Les réseaux sociaux sont devenus, ces dernières années, de véritables instruments de contrôle et de veille citoyenne sur la gestion publique au Burkina Faso comme dans bien d’autres pays africains. Ils influencent beaucoup les décisions politiques. Cependant, ils tendent à devenir des espaces de non droits. Ailleurs, ces réseaux permettent de susciter et valoriser des créativités et des alternatives qui améliorent le quotidien et offrent des opportunités de création de richesses. Ici, ces réseaux, surtout Facebook, sont âprement disputés par les politiques de tous bords pour le contrôle ou l’influence d’une opinion minoritaire mais extrêmement active pour ne pas dire agitée. Certains politiques, hommes d’affaires ou prétendus leaders d’opinion recrutent de jeunes désœuvrés ou adeptes du gain facile qu’ils instrumentalisent pour flatter leur égo et distiller les discours de la haine et du déni de la vérité et de la justice, pour boxer leurs adversaires en dessous de la ceinture (pour emprunter l’expression du ministre Remis Dandjinou). Ces recrues ou «boxeurs en dessous de la ceinture» avec une extrême irrévérence et un manque criard de discernement insultent, calomnient, menacent et se laissent même aller à des appels à la violence et à la sédition. Ils sont constamment dans l’invective des adversaires de leurs parrains.
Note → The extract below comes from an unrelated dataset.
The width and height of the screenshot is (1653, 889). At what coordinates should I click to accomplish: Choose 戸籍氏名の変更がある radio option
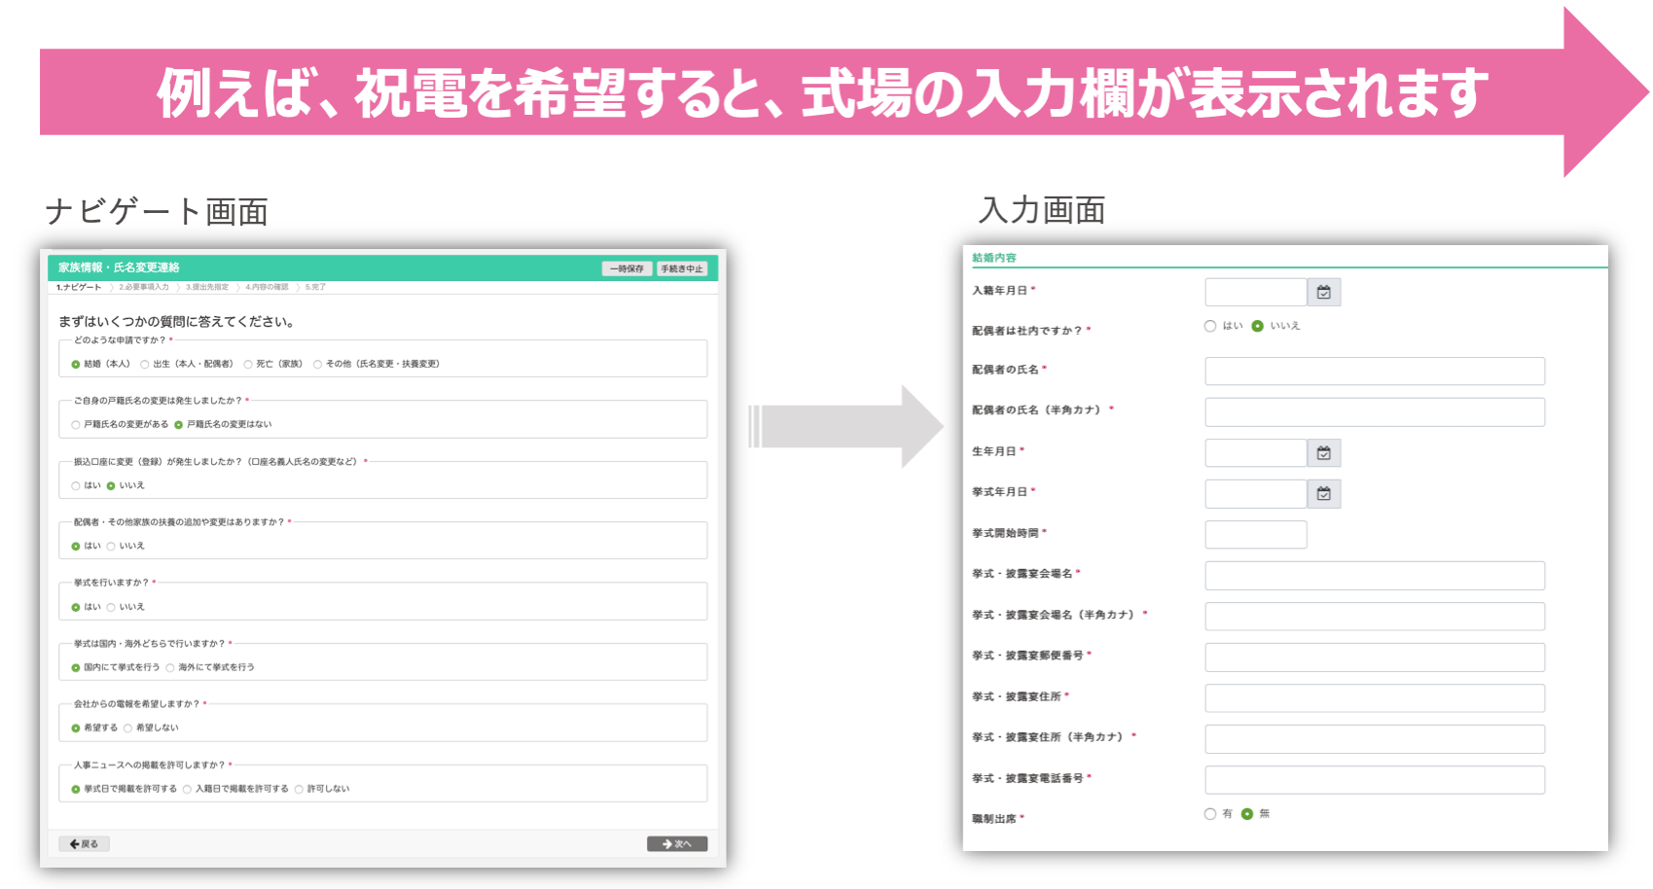[76, 425]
Norbert Zongo avait raison quand il disait que certains  ténors du système Compaoré étaient capables de «brûler le pays juste pour chauffer leur café». Quand on lit ce qui se diffuse sur les réseaux sociaux par des Burkinabè, le constat est réel et triste : le système Compaoré a effectivement secrété de sinistres acteurs et individus tant dans les milieux politiques (surtout), militaires, de l’administration, du monde des affaires, de la société civile et même au niveau des citoyens, prêts à tout pour protéger et défendre leurs intérêts égoïstes. Le plus grand mal que ce système a fait à ce pays, c’est d’avoir sécrété une génération d’hommes et de femmes pour qui le monde  s’arrête à leurs intérêts et ambitions personnels. Dans la tête de bien des citoyens de ce pays des hommes intègres, la fin justifie les moyens. Et la fin, c’est s’enrichir, par tous les moyens.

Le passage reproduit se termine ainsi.